Within the records below, how many lines contain "color"? The answer is that number alone.
▼▼▼
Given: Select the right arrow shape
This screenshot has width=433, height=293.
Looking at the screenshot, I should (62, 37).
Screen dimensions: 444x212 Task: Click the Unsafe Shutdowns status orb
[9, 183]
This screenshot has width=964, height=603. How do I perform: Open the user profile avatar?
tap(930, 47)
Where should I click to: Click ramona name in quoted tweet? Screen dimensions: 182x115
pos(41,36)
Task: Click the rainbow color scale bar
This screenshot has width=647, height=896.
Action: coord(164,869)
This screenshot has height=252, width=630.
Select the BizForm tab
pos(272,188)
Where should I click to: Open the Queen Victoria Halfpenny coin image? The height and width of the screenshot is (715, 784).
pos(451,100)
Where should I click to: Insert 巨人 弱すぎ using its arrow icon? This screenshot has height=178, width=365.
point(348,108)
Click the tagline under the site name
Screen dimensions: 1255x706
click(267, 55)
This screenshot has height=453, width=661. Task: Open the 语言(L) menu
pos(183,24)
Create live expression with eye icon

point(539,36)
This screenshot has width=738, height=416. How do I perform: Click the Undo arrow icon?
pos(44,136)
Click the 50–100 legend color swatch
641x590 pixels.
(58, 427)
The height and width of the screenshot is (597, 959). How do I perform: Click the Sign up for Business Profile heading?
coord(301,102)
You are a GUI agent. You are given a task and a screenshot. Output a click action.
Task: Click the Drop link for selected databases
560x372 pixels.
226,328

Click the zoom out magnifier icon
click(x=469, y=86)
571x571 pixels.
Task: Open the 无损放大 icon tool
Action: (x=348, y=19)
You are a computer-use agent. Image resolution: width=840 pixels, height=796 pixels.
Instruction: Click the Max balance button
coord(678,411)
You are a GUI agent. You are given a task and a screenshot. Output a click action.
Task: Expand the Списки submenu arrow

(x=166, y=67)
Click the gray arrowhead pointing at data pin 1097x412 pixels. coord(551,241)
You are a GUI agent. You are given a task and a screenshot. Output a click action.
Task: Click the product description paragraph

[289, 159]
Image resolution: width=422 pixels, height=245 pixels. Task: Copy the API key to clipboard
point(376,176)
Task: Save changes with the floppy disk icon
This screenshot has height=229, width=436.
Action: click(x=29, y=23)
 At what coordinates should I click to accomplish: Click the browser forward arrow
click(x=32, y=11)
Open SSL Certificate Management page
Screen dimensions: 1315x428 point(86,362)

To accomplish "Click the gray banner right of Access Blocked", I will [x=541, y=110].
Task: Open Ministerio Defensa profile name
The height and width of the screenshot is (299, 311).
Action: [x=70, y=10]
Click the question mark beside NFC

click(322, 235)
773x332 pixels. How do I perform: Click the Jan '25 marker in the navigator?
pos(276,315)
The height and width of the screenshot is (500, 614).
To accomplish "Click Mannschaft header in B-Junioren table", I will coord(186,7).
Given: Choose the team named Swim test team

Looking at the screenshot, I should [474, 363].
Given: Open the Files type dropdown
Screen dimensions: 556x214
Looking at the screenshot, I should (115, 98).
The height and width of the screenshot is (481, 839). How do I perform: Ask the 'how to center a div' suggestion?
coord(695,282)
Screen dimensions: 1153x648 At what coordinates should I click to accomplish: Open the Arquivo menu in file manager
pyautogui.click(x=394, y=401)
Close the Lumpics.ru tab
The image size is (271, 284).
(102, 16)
▲▲▲
• Exercise answer: 2